Problem to solve - With images removed, return the whole listing exactly as written.

[Opening The input section]

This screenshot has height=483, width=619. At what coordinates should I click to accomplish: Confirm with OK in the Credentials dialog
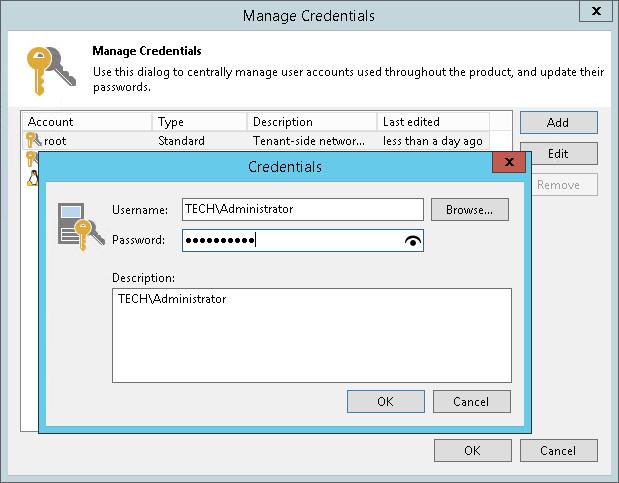(385, 401)
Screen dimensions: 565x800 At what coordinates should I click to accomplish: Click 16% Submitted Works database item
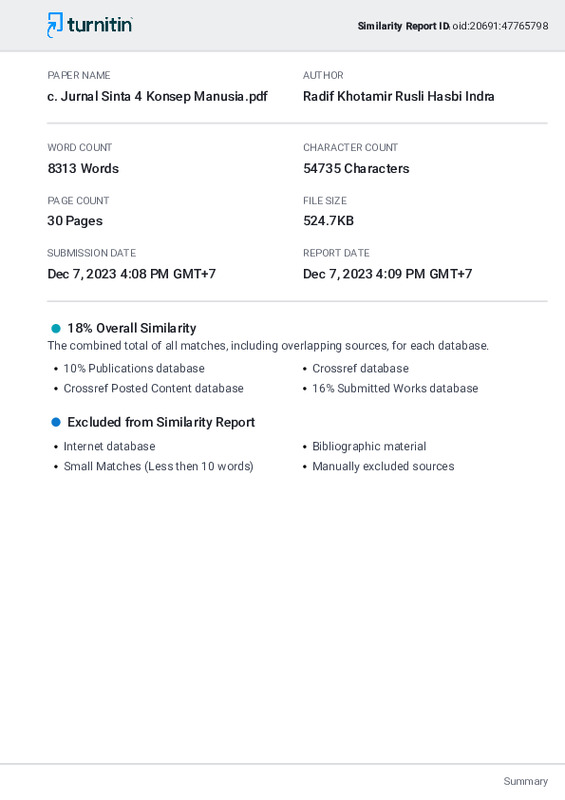pos(395,388)
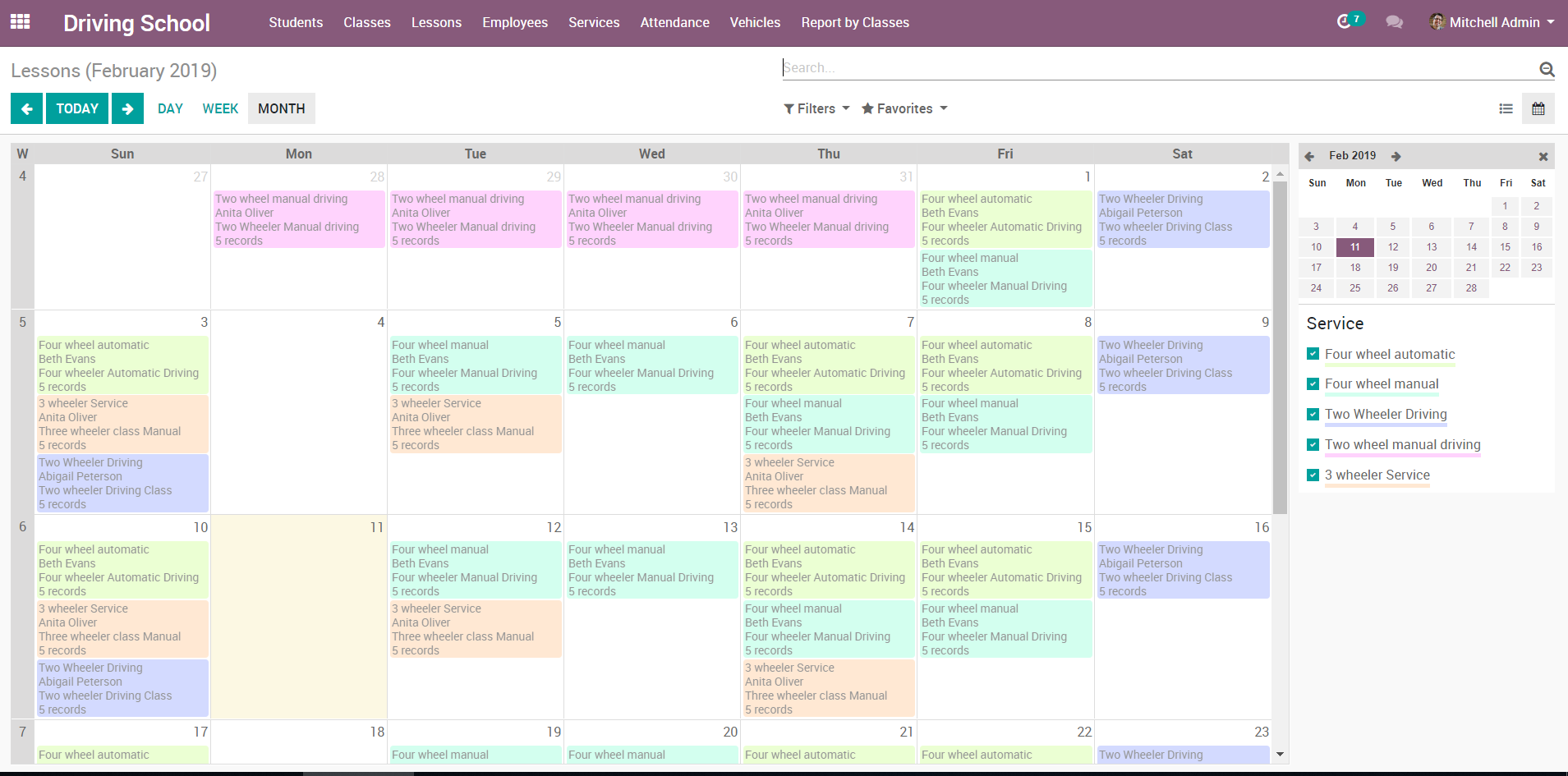
Task: Close the mini calendar with X icon
Action: pos(1543,156)
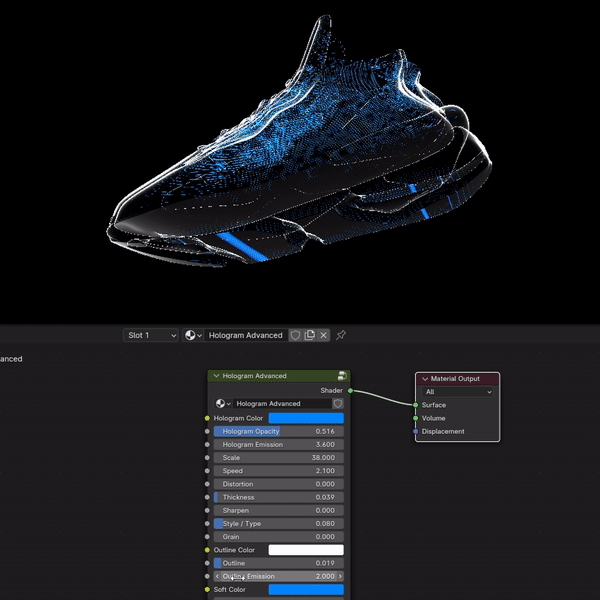Click the material browse sphere icon in header
600x600 pixels.
click(x=193, y=335)
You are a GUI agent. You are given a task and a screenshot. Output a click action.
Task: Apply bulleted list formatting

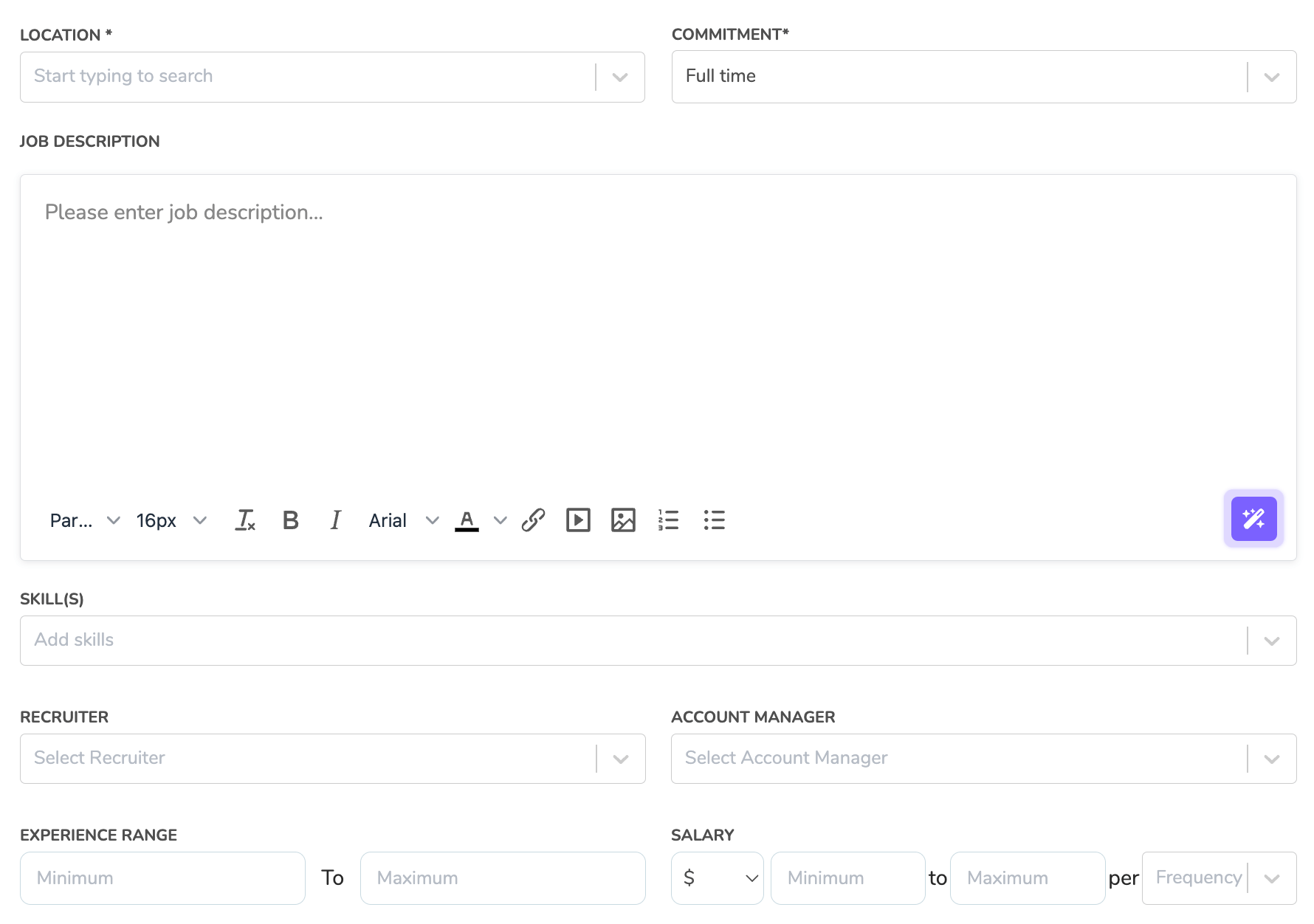pyautogui.click(x=714, y=520)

[Closing The input section]

Answer -
This screenshot has height=483, width=619. At what coordinates should I click to accomplish: Confirm with OK in the Credentials dialog
(385, 401)
Screen dimensions: 565x800 At what coordinates should I click to accomplish: Click 16% Submitted Works database item
pos(395,388)
Task: Close the mini calendar with X icon
Action: pos(1543,156)
Click the material browse sphere icon in header
600x600 pixels.
click(x=193, y=335)
You are a GUI agent. You are given a task and a screenshot. Output a click action.
Task: Apply bulleted list formatting

pyautogui.click(x=714, y=520)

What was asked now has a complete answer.